Print each record below character for character.

(Exercise input)

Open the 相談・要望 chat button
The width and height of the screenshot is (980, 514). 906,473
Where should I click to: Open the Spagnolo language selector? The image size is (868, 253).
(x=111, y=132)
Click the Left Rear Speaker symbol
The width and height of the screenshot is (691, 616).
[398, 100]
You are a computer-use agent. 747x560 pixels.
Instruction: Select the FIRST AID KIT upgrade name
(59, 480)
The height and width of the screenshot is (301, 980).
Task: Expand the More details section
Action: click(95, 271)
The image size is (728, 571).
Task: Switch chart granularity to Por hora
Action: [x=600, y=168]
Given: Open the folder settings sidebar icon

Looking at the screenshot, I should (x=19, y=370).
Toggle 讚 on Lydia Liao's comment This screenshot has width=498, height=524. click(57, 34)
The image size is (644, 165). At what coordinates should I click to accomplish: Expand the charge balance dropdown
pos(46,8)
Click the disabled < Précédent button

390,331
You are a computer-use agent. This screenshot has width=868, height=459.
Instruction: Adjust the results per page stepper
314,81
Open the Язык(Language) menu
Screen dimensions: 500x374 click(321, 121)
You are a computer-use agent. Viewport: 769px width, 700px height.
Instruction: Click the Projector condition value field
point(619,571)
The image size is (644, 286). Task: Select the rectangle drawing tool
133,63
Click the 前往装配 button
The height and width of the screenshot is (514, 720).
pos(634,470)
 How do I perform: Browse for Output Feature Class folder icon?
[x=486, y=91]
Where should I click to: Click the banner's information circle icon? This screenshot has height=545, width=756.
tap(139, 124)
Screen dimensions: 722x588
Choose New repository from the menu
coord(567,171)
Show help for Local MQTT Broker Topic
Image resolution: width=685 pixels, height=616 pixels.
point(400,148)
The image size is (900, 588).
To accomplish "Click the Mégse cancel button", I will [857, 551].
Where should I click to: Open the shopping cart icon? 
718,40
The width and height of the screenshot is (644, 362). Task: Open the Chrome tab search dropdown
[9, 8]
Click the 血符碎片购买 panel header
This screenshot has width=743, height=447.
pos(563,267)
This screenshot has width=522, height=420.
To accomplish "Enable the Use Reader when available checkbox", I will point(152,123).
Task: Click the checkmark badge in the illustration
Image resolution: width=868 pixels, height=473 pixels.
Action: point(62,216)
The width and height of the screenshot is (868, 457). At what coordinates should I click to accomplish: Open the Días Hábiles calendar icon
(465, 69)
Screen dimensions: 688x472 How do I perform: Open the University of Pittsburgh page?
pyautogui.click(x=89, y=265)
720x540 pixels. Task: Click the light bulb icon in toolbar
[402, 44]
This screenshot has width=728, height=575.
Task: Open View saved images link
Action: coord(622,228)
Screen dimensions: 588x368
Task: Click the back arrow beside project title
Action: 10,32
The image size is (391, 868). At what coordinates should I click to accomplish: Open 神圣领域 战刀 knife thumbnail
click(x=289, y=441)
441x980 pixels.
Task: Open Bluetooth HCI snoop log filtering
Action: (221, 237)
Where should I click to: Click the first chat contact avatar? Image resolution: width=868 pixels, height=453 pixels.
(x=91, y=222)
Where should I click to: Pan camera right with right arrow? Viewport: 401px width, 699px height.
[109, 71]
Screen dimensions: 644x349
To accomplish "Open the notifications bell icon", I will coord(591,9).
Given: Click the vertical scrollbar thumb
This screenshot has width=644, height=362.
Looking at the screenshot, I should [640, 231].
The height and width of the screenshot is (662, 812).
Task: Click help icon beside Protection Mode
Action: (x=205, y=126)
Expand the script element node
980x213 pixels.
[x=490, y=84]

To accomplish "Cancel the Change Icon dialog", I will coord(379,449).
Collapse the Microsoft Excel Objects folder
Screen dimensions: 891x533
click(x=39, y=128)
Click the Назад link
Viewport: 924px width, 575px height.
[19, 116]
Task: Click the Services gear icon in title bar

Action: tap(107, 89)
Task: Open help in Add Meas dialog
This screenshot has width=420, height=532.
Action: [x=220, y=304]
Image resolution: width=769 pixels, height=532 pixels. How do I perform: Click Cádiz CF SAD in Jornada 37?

(End Exercise input)

== Response area ==
Open the 相談・要望 chat button
The width and height of the screenshot is (980, 514). 906,473
Where should I click to: Open the Spagnolo language selector? The image size is (868, 253).
(x=111, y=132)
Click the Left Rear Speaker symbol
The width and height of the screenshot is (691, 616).
[398, 100]
You are a computer-use agent. 747x560 pixels.
Instruction: Select the FIRST AID KIT upgrade name
(59, 480)
The height and width of the screenshot is (301, 980).
Task: Expand the More details section
Action: click(95, 271)
The image size is (728, 571).
Task: Switch chart granularity to Por hora
Action: [x=600, y=168]
Given: Open the folder settings sidebar icon

Looking at the screenshot, I should (x=19, y=370).
Toggle 讚 on Lydia Liao's comment This screenshot has width=498, height=524. click(57, 34)
The image size is (644, 165). At what coordinates should I click to accomplish: Expand the charge balance dropdown
pos(46,8)
Click the disabled < Précédent button

390,331
You are a computer-use agent. This screenshot has width=868, height=459.
Instruction: Adjust the results per page stepper
314,81
Open the Язык(Language) menu
Screen dimensions: 500x374 click(321, 121)
You are a computer-use agent. Viewport: 769px width, 700px height.
Instruction: Click the Projector condition value field
point(619,571)
The image size is (644, 286). Task: Select the rectangle drawing tool
133,63
Click the 前往装配 button
The height and width of the screenshot is (514, 720).
pos(634,470)
 How do I perform: Browse for Output Feature Class folder icon?
[x=486, y=91]
Where should I click to: Click the banner's information circle icon? This screenshot has height=545, width=756.
tap(139, 124)
Screen dimensions: 722x588
Choose New repository from the menu
coord(567,171)
Show help for Local MQTT Broker Topic
Image resolution: width=685 pixels, height=616 pixels.
point(400,148)
The image size is (900, 588).
To accomplish "Click the Mégse cancel button", I will [857, 551].
Where should I click to: Open the shopping cart icon? 
718,40
The width and height of the screenshot is (644, 362). Task: Open the Chrome tab search dropdown
[9, 8]
Click the 血符碎片购买 panel header
This screenshot has width=743, height=447.
pos(563,267)
This screenshot has width=522, height=420.
To accomplish "Enable the Use Reader when available checkbox", I will point(152,123).
Task: Click the checkmark badge in the illustration
Image resolution: width=868 pixels, height=473 pixels.
Action: point(62,216)
The width and height of the screenshot is (868, 457). At what coordinates should I click to accomplish: Open the Días Hábiles calendar icon
(465, 69)
Screen dimensions: 688x472 How do I perform: Open the University of Pittsburgh page?
pyautogui.click(x=89, y=265)
720x540 pixels. Task: Click the light bulb icon in toolbar
[402, 44]
This screenshot has width=728, height=575.
Task: Open View saved images link
Action: coord(622,228)
Screen dimensions: 588x368
Task: Click the back arrow beside project title
Action: 10,32
The image size is (391, 868). At what coordinates should I click to accomplish: Open 神圣领域 战刀 knife thumbnail
click(x=289, y=441)
441x980 pixels.
Task: Open Bluetooth HCI snoop log filtering
Action: (221, 237)
Where should I click to: Click the first chat contact avatar? Image resolution: width=868 pixels, height=453 pixels.
(x=91, y=222)
Where should I click to: Pan camera right with right arrow? Viewport: 401px width, 699px height.
[109, 71]
Screen dimensions: 644x349
To accomplish "Open the notifications bell icon", I will coord(591,9).
Given: Click the vertical scrollbar thumb
This screenshot has width=644, height=362.
Looking at the screenshot, I should [640, 231].
The height and width of the screenshot is (662, 812).
Task: Click help icon beside Protection Mode
Action: (x=205, y=126)
Expand the script element node
980x213 pixels.
[x=490, y=84]

To accomplish "Cancel the Change Icon dialog", I will coord(379,449).
Collapse the Microsoft Excel Objects folder
Screen dimensions: 891x533
click(x=39, y=128)
Click the Назад link
Viewport: 924px width, 575px height.
[19, 116]
Task: Click the Services gear icon in title bar

Action: tap(107, 89)
Task: Open help in Add Meas dialog
This screenshot has width=420, height=532.
Action: [x=220, y=304]
Image resolution: width=769 pixels, height=532 pixels. How do I perform: Click Cádiz CF SAD in Jornada 37?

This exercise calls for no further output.